Genetic Testing for Family Members
MEN 2 follows an autosomal dominant inheritance pattern, meaning each child of an affected parent has a 50% chance of inheriting the mutation. Current guidelines call for genetic testing of all first-degree relatives (parents, siblings, and children) whenever a RET mutation is identified in a family. Testing can be done with a simple blood draw at any age, including in newborns when the family carries a high-risk mutation.
For relatives who test positive but have no signs of disease yet, the path forward depends on their specific mutation. High-risk carriers are typically directed toward early preventive surgery. Moderate-risk carriers may enter a surveillance program with blood tests and imaging every 6 to 12 months, with surgery planned if calcitonin levels start climbing. Relatives who test negative for the family’s known mutation can be released from the screening program entirely, which is a significant relief given the lifelong monitoring that carriers require.
Living With MEN 2
After thyroid removal, people with MEN 2 take daily thyroid hormone replacement for the rest of their lives. If one or both adrenal glands are removed for pheochromocytoma, steroid hormone replacement may also be necessary. Beyond these medications, ongoing surveillance is a permanent part of life: regular calcitonin levels to watch for any recurrence of thyroid cancer, periodic screening for pheochromocytoma, and calcium monitoring for those with MEN 2A.

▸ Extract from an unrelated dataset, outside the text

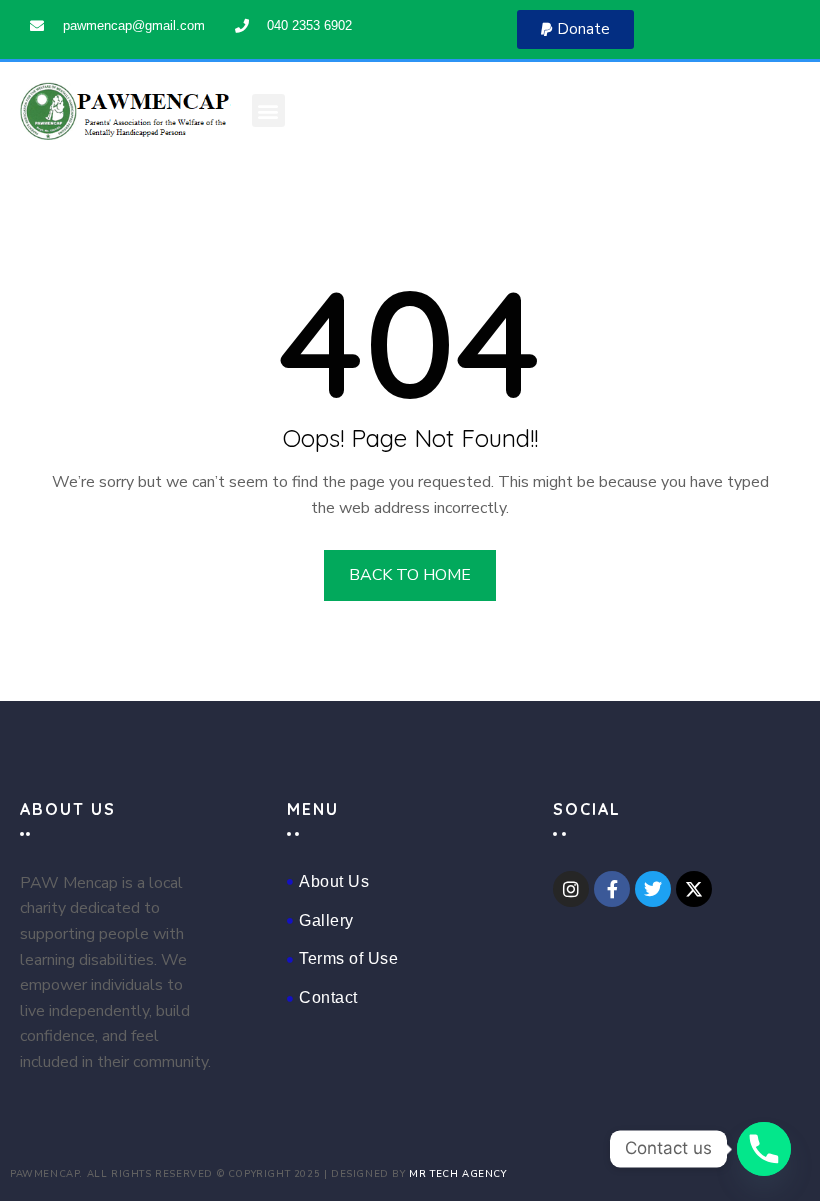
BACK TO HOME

Outcomes depend heavily on when the condition is caught. When medullary thyroid cancer is removed before it has spread beyond the thyroid, the prognosis is excellent. When it is found late, after it has reached lymph nodes or distant organs, treatment becomes much more difficult. This is the core reason genetic testing and early intervention are so emphasized in MEN 2 families: catching the disease before it declares itself clinically is the single biggest factor in long-term survival.